Superé la indignación, ya estaba allí, algún provecho debía sacar. Con dificultad empecé a ojear el material, la tristeza se fue apoderando de mí cuando miré los precios, tan convencionales, tan poco clementes con el salario mínimo colombiano. La mesa se fue despejando rápidamente, las personas se iban balbuceando su inconformidad. Seleccioné algunos textos para no sentir que había perdido por completo mi tiempo. Al pagar, me dicen que no debo quejarme por los precios, que era toda una ganga, sólo sonrío, ya no puedo con el desaliento. Todo empeora, ¿era posible?, cuando el vendedor me dice: “El viernes nos llega una buena tanda de material”. ¿Es en serio? ¿Lo mejorcito va a llegar justo el día en que se acaba “la mesa del libro”? Quiero correr, salir rápido de aquel lugar patético.
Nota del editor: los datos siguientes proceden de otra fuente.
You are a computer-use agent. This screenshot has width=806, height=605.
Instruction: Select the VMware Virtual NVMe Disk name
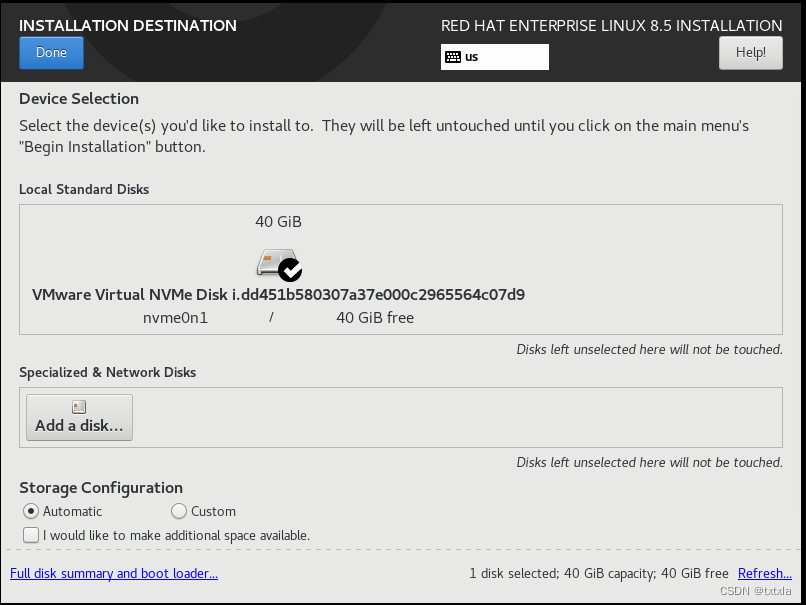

A la salida veo un grupo de chicas con uniforme de colegio, llegan sedientas, directo al dispensador de agua, ¿desde dónde habrán llegado caminando a pleno sol? ¿Cómo van a comprar libros de treinta o cuarenta mil pesos? Qué decepcionante, ni siquiera había una sala de lectura para ellas, nadie que les hiciera una actividad de lectura, cualquier dinámica que promoviera aún más su incipiente interés por las letras. Habían llegado como yo a la mesa del libro, por publicidad engañosa, como moscas atrapadas por un manjar que, al final, nos sería negado. Me pregunto si en otra ciudad (Bogotá, Medellín, Cali) se atreverán a prometer una feria del libro, pero sólo a entregar una mesa del libro. ¿En qué concepto se tiene a los lectores de Barranquilla?
Me fui, llegué a mi casa más cansada que de costumbre, ni siquiera he mirado los libros que compré, qué triste recuerdo despertarán siempre en mi biblioteca.